Sans concept, l'argent ne sert à rien
La Roumanie aurait tort de se réjouir trop tôt des 80 milliards qui seront mis à sa disposition, rappelle Spotmedia :
«L'affectation de ces fonds ne dépendra ni de l'UE, ni des 'frugaux', ni de Merkel ou Macron, mais du gouvernement roumain et des projets de financement qu'elle mettra sur pied. ... La somme est considérable, mais elle ne profitera aux citoyens, aux caisses de retraites, aux prestations sociales, aux écoles et aux hôpitaux que s'il y a une volonté politique et administrative de réformer le pays, de le développer, de marquer un nouveau départ - peu importe en somme le nom que les dirigeants donnent à cette nouvelle impulsion pour le pays.»
De nouvelles dettes, une nouvelle austérité
Les aides à la Grèce ne sont pas sans danger, met en garde Avgi :
«Sur les 32 milliards, 12,5 sont alloués sous la forme d'emprunts contractés par la Grèce, et qui viendront donc alourdir sa dette. Le reste sont des subventions.
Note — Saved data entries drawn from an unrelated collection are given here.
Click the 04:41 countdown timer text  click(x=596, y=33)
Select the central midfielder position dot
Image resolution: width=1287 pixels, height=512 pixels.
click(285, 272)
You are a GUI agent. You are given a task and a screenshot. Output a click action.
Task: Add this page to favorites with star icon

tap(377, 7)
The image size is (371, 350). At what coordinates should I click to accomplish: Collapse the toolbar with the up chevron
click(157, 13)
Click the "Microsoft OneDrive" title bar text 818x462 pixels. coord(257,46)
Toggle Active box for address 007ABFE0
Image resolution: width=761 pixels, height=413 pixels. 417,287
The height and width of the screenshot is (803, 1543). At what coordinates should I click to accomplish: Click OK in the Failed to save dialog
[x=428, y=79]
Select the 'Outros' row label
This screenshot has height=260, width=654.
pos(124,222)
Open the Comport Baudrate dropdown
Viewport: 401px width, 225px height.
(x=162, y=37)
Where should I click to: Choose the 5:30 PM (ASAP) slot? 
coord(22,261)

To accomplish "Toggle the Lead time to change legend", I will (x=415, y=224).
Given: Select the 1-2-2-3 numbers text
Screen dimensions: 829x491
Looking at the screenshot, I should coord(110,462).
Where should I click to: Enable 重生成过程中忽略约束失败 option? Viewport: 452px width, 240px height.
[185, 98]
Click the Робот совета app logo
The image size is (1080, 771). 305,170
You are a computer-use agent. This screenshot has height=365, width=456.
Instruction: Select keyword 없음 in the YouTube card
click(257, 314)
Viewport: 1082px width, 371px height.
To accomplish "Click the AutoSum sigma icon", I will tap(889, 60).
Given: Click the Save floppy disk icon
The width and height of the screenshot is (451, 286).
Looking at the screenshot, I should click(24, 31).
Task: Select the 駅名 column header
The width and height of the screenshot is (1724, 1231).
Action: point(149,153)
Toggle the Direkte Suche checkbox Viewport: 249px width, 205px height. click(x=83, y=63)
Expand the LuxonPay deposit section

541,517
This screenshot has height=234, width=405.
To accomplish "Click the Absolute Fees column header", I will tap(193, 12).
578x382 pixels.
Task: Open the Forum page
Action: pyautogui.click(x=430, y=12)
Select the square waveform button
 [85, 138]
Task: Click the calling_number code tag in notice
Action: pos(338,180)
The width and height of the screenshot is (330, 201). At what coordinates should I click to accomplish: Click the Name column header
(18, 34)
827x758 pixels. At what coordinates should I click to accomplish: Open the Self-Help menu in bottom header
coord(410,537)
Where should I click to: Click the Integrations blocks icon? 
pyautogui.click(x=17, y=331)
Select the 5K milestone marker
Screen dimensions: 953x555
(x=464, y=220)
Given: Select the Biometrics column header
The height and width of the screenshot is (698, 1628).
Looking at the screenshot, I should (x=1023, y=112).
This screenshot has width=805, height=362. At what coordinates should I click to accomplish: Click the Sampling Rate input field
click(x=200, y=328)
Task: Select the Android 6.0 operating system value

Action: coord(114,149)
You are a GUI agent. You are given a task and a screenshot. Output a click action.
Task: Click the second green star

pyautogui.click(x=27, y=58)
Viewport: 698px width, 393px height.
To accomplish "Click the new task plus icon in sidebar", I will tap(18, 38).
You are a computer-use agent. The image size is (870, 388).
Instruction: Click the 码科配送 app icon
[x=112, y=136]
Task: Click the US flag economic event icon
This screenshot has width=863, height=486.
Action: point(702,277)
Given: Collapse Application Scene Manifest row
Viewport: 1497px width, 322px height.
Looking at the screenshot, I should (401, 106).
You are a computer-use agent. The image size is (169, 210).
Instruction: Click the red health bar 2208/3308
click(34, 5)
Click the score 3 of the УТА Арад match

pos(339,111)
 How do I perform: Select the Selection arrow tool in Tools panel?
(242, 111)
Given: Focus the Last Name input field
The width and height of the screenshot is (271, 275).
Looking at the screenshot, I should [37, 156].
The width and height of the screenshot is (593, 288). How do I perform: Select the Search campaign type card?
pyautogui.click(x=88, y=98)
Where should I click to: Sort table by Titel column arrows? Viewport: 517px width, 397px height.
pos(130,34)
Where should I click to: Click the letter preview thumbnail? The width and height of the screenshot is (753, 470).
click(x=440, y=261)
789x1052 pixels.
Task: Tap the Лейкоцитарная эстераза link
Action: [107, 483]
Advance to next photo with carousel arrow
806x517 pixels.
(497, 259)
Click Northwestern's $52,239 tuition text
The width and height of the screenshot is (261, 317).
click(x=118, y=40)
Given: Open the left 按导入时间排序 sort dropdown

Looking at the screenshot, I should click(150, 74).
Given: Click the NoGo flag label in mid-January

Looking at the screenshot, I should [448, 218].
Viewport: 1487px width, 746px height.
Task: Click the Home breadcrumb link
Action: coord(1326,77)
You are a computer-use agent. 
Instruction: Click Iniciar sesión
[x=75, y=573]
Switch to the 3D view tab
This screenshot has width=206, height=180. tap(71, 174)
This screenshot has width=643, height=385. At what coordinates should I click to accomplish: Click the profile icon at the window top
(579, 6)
Leur versement sera soumis à la présentation d'un plan de réformes, qui aura des conséquences catastrophiques sur le plan social. ... Ses éléments centraux seront une réforme fiscale qui profitera aux riches, la flexibilisation totale du marché du travail et le passage à un système de sécurité sociale à la Pinochet [obéissant à une logique strictement néolibérale]. ... En période de récession supérieure à dix pour cent, le troc 'argent contre réformes' nous rappelle un certain mémorandum d'austérité, de triste mémoire.»